::: TESTO FORNITO :::

CORTE DI CASSAZIONE – Ordinanza 21 ottobre 2021, n. 29443
Tributi – Accertamento – Controlli incrociati – Accertamento della natura di “cartiera” del fornitore – Costi riferiti ad operazioni ritenute oggettivamente inesistenti – Presunzione – Onere di prova contraria
Rilevato che
G.G. ha proposto ricorso per la cassazione della sentenza n. 486/02/2014, depositata il 16.09.2014 dalla Commissione tributaria regionale della Basilicata, con la quale, a conferma della sentenza di primo grado, era stato rigettato il ricorso introduttivo del contribuente avverso l’avviso di accertamento, con cui l’Agenzia delle Entrate aveva rideterminato l’imponibile per l’anno 2006, con conseguente richiesta di maggiori imposte ai fini Irpef, Iva e Irap, oltre a sanzioni.
Ha riferito che, a seguito di verifica condotta nei confronti della società T.P. & C s.n.c., indagata in sede penale per false fatturazioni, emergendo anche il nominativo dell’odierno ricorrente quale destinatario delle medesime, la GdF aveva eseguito una verifica presso la propria attività, conclusasi con la redazione del processo verbale di constatazione del 30.03.2011. Con la verifica, che secondo la ricostruzione del contribuente era stata condotta in modo del tutto insufficiente, si contestava l’utilizzo delle fatture emesse dalla T. per operazioni oggettivamente inesistenti.
L’Agenzia delle entrate, condividendo le risultanze del pvc, notificò al G. l’avviso di accertamento TC501AC00469, con cui recuperava a reddito d’impresa i costi del materiale riportato nelle fatture.
Era seguito il contenzioso, esitato dinanzi alla Commissione tributaria provinciale di Matera nella sentenza n. 152/02/2012, che aveva rigettato il ricorso introduttivo del contribuente. Appellata la decisione dinanzi alla Commissione tributaria regionale della Basilicata, con la decisione ora al vaglio della Corte anche l’impugnazione era stata rigettata. Il giudice regionale ha ritenuto infondato il primo rilievo del contribuente, negando che la decisione di primo grado operasse un mero rinvio per relationem ad altra sentenza, relativa alla T. s.n.c. e mai conosciuta; al contrario ha ritenuto che il G. fosse ben a conoscenza di tutta la vicenda, e che la verifica fosse fondata sulla constatazione della indisponibilità, in capo al fornitore, del materiale apparentemente venduto al contribuente; ha inoltre respinto l’eccepito vizio dell’atto impositivo per mancato rispetto del contraddittorio endoprocedimentale; ha ritenuto che le prove presuntive fossero idonee a sostenere le contestazioni mosse al G.;
ha negato, infine, l’applicabilità dell’art. 8 comma 2, del d.l. 2 marzo 2012, n. 16, convertito in I. 26 aprile 2012, n. 44, ai fini del concorso alla formazione del reddito dei componenti positivi afferenti a costi inesistenti recuperati ad imponibile.

::: RIGHE DI DATI :::

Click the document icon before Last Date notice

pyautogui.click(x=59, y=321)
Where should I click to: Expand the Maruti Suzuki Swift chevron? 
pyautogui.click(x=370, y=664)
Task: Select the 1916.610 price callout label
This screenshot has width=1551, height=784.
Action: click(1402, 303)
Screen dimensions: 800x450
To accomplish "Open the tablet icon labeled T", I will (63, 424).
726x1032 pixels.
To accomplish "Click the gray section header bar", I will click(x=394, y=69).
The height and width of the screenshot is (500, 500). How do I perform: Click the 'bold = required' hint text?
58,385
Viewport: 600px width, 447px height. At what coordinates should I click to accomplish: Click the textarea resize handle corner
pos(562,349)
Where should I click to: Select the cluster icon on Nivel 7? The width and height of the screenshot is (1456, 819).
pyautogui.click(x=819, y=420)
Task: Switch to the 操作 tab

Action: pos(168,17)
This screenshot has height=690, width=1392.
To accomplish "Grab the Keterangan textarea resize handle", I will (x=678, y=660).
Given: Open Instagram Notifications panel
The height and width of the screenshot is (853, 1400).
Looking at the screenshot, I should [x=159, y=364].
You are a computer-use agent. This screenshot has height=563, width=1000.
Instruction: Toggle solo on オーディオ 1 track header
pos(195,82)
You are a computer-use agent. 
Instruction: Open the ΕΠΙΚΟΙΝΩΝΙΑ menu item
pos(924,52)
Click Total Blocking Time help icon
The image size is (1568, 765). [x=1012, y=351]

:::

Riprendi l'ordinanza della Cassazione sulle fatture per operazioni inesistenti e proseguila dal punto in cui si interrompe. I dati provengono da un'altra fonte.

▸ RISPOSTA SCRITTA
Il ricorrente ha censurato la sentenza con sei motivi. L’Agenzia delle entrate, cui risulta notificato il ricorso, non ha inteso resistere.
Nell’adunanza camerale dell’8 luglio 2021 la causa è stata trattata e decisa sulla base degli atti difensivi depositati.
Considerato che
Con il primo motivo il ricorrente si duole della violazione e falsa applicazione dell’art. 36, comma 2, n. 4, del d.lgs. 31 dicembre 1992, nonché dell’art. 111 Cost., in relazione all’art. 360, terzo comma, n. 3, cod. proc. civ., per aver erroneamente sostenuto che la sentenza di primo grado fosse motivata in ordine alla fondatezza dell’atto impositivo, laddove essa rimandava alle motivazioni di altra sentenza, non conosciuta né altrimenti identificabile dal contribuente.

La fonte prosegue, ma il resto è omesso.